The industry data tells a consistent story. B2B ACH volume grew 11.6% in 2024 to 7.3 billion payments, with Same Day ACH B2B volume rising 50.5% (Nacha, 2025). At the same time, 94% of senior financial decision-makers surveyed by Mastercard say payment efficiency directly impacts profitability (Mastercard/Harris Poll, 2025). Suppliers and buyers agree that payment method decisions carry economic weight. They disagree on who bears the cost.

Payment Economics resolves this by making the cost visible on both sides. When a practitioner presents a payment method proposal that accounts for the supplier’s margin structure, the conversation shifts from “please accept this” to “here is why this arrangement works for your business.” That conversation earns trust. Trust produces durable SA. Durable SA is the only kind that compounds over time.

The Segment One supplier in the reference organization who converts $15 million from check to virtual card generates $225,000 in annual yield for the buyer. That conversion holds year over year only if the supplier’s economics support it. A high-margin supplier who sees faster settlement and cleaner data will stay on virtual card indefinitely. A margin-constrained supplier who enrolled through a one-time conversion campaign will revert the moment they have leverage to do so. The practitioner who understands both outcomes builds the portfolio differently from the start.

The Competency the Discipline Requires

Bilateral economic literacy is the ability to read the supplier’s P&L and cash cycle with the same fluency the practitioner reads the buyer’s. It requires understanding industry margin structures, cash conversion cycles, AR overhead costs, and the specific economics of each payment method from the supplier’s perspective. This competency separates a practitioner who manages a payment program from one who manages a payment portfolio.

The supplier is not a vendor code. They are an economic actor with constraints and incentives that are visible to anyone willing to look. A discipline built on conscious decision-making does not optimize a portfolio at someone else’s expense. It builds arrangements where acceptance is rational for both parties, where both sides of the transaction create value, and where SA rises because the practitioner constructed the portfolio with bilateral intelligence.

That is what earns the word “economics” in the discipline’s name.

Questions Worth Asking

Answering these for your top 20 suppliers will likely shift at least a few current method recommendations.

1. For each of your top 20 suppliers, can you estimate their industry’s net profit margin and the interchange cost of your preferred payment method?

2. How many suppliers in your portfolio are currently on a payment method that costs them more than it benefits you?

3. Which suppliers have declined a payment method change, and what economic profile does their response suggest?

4. If you segmented your supplier base by their margin structure (as well as by your yield potential), how would your method recommendations change?

Building Forward

Issue 19 examines how to evaluate technology platforms through the PEI lens. The measurement architecture, supplier segmentation, and bilateral economics from Issues 10 through 18 create specific requirements for what a platform must do. The question is not which platform has the most features. The question is which platform produces the yield the practitioner has learned to measure.

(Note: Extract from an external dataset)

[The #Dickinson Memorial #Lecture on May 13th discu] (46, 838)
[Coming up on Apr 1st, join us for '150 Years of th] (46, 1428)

Payment Economics in Practice

AP Copilot: The AP platform built for AP teams. AP Copilot turns accounts payable into a profit center through workflow tools designed for the people actually processing payments. The platform achieves 50% virtual card acceptance, 10x the industry average, by making supplier conversion and daily payment work visible, collaborative, and rewarding. 1% of all revenue goes to planting trees. Learn more: https://apcopilot.com

About The Payment Economics Journal

The Payment Economics Journal examines how organizations measure and capture economic return from payment operations. Published weekly by Daniel Jasinski, The Payment Economist.

Payment Economics Framework

For the complete Payment Economics framework, including Payment Yield, Capital Return, Supplier Acceptance, and the Payment Portfolio Manager role, see the Payment Economics Journal.

Suggested Citation

Jasinski, D. (2026). The Supplier’s Economics: Bilateral Economic Literacy as a Core Competency of Payment Economics. The Payment Economics Journal, Issue 18. Payment Economics Institute.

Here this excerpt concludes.